*Aim*
Convert every line of the records below into a Markdown table with the columns "Row" and "Line", numbering the rows and skipping blank lines. Leave the pictures out of the table.

*Input rows*
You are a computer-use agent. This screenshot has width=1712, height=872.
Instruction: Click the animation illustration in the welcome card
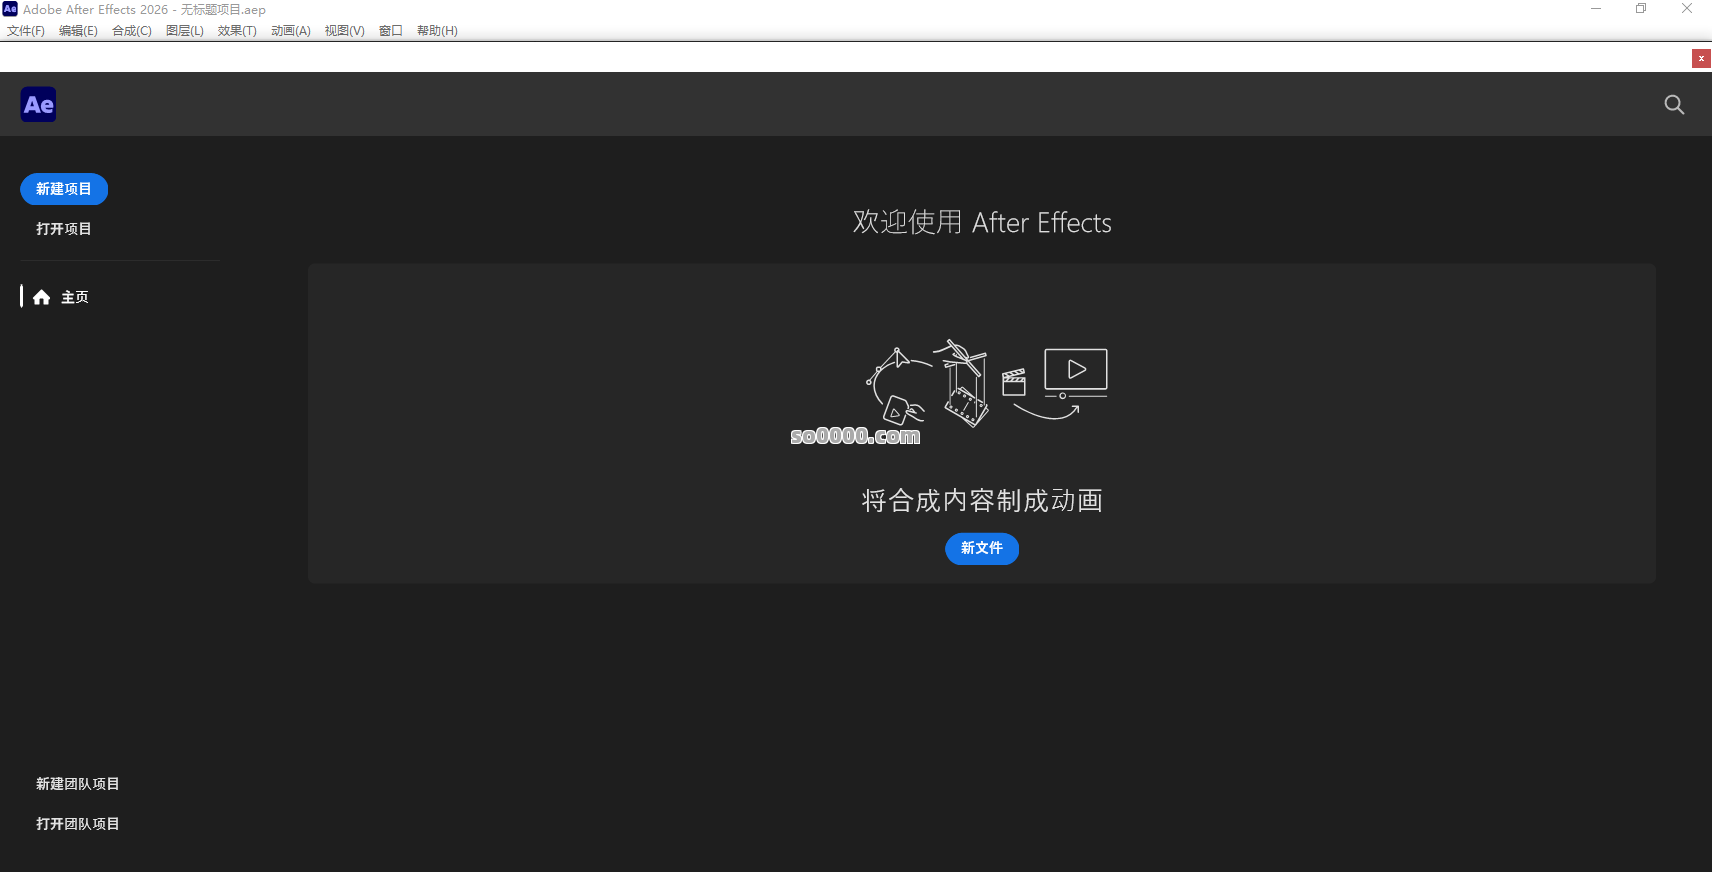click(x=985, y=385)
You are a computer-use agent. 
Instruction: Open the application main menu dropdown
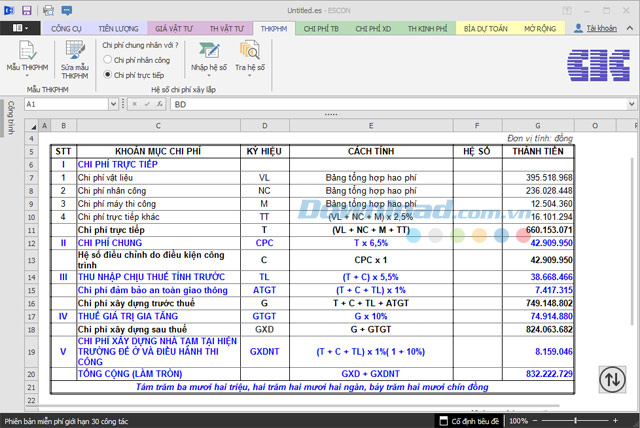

*Correct output*
| Row | Line |
|---|---|
| 1 | You are a computer-use agent. This screenshot has width=1712, height=872. |
| 2 | Instruction: Click the animation illustration in the welcome card |
| 3 | click(x=985, y=385) |
| 4 | You are a computer-use agent.  |
| 5 | Instruction: Open the application main menu dropdown |